I noticed there's a file called setup.py
, which sounds like a strong candidate for possibility #2... and it turns out to include the following:
entry_points={'console_scripts': [
'onlykey-agent = onlykey_agent.__main__:run_agent',
]}
There it is! Our entrypoint is the run_agent
function (which is defined in __main__.py
).
Argument Parsing
@handle_connection_error
def run_agent(client_factory=client.Client):
"""Run ssh-agent using given hardware client factory."""
args = create_agent_parser().parse_args()
setup_logging(verbosity=args.verbose)
//MP: Continued farther below after other examples
The first call is to create_agent_parser
- argument parsing is highly relevant, so I'll explore that function. create_agent_parser
immediately defers to create_parser
; I see that there's a create_git_parser
as well, which also calls create_parser
, and that all of these contain p.add_argument
calls. From this, I understand that I'm seeing an inheritance pattern: create_parser
defined arguments that are common to all usages of this program, and create_*_parser
are for each alternative entrypoint. For the purposes of this exploration, I can just consider create_parser
and create_agent_parser
as one and the same, ignoring the others.
In reading the parser code, I'm looking for any sort of slot ID parameter that might exist, despite not being documented.
def create_parser():
"""Create argparse.ArgumentParser for this tool."""
p = argparse.ArgumentParser()
p.add_argument('-v', '--verbose', default=0, action='count')
curve_names = [name for name in formats.SUPPORTED_CURVES]
curve_names = ', '.join(sorted(curve_names))
p.add_argument('-e', '--ecdsa-curve-name', metavar='CURVE',
default=formats.CURVE_NIST256,
help='specify ECDSA curve name: ' + curve_names)
p.add_argument('--timeout',
default=server.UNIX_SOCKET_TIMEOUT, type=float,
help='Timeout for accepting SSH client connections')
p.add_argument('--debug', default=False, action='store_true',
help='Log SSH protocol messages for debugging.')
return p
--verbose
, --timeout
, and --debug
are all clearly irrelevant...
def create_agent_parser():
"""Specific parser for SSH connection."""
p = create_parser()
g = p.add_mutually_exclusive_group()
g.add_argument('-s', '--shell', default=False, action='store_true',
help='run ${SHELL} as subprocess under SSH agent')
//MP: Continued below
Then there's --shell
, which might be relevant to how I choose to integrate this with C#, but doesn't sound like it will be relevant to slot selection so I'll get back to it later.

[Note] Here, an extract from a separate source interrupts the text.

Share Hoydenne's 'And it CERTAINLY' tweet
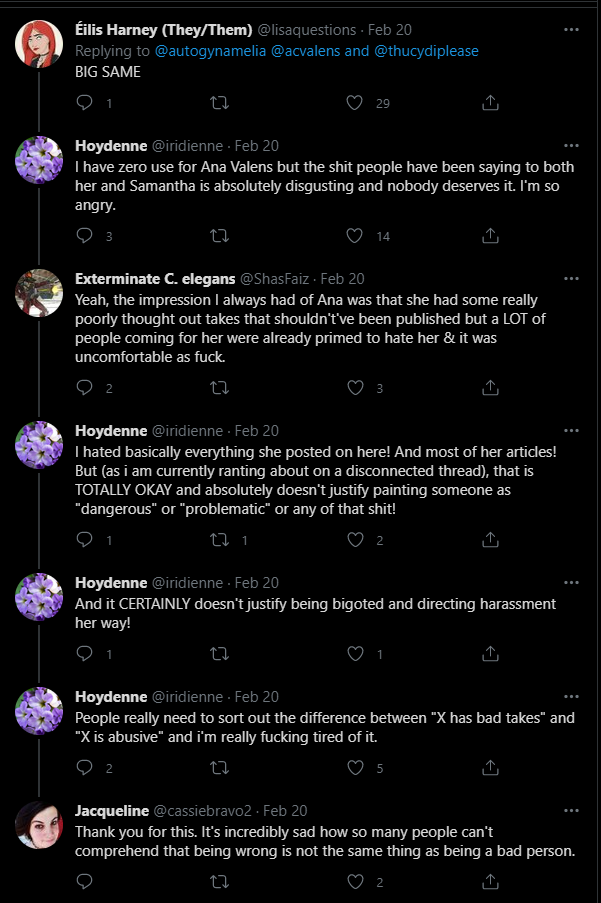 click(490, 654)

//MP: Continued from above def create_agent_parser()
g.add_argument('-c', '--connect', default=False, action='store_true',
help='connect to specified host via SSH')

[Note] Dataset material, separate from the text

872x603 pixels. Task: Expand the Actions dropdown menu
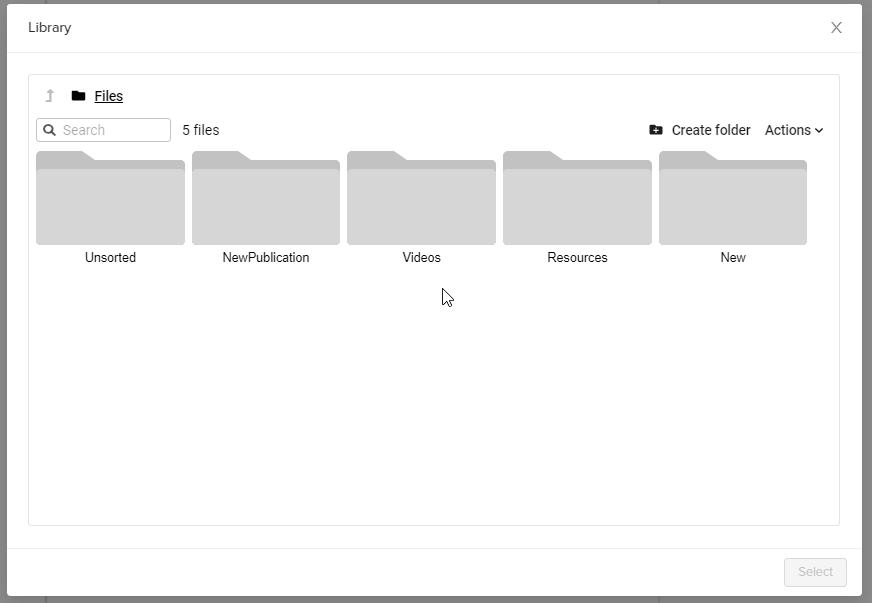(794, 130)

p.add_argument('identity', type=str, default=None,
help='proto://[user@]host[:port][/path]')
p.add_argument('command', type=str, nargs='*', metavar='ARGUMENT',
help='command to run under the SSH agent')
return p
Next is -c
a.k.a. --connect
, which was clear enough in the documentation. Finally are identity
and command
, each of which seem to map to the positional arguments described in the documentation. I don't have experience with Python's argparse
library, but seeing this correlation, and knowing that "identity" and "command" were not a part of any examples in the documentation, is enough for me to conclude that the absence of -
characters preceding an argument declaration causes it to be interpreted as positional.
Alas, there turned out not to be any built-in way to specify the slot through the command line. So, it's back to run_agent
:
Key Retrieval
//MP: Continued from farther above def run_agent(client_factory=client.Client)
with client_factory(curve=args.ecdsa_curve_name) as conn:
//MP: Continued farther below after other examples
The next thing that happens is construction and entry of the Client
class:
class Client(object):
"""Client wrapper for SSH authentication device."""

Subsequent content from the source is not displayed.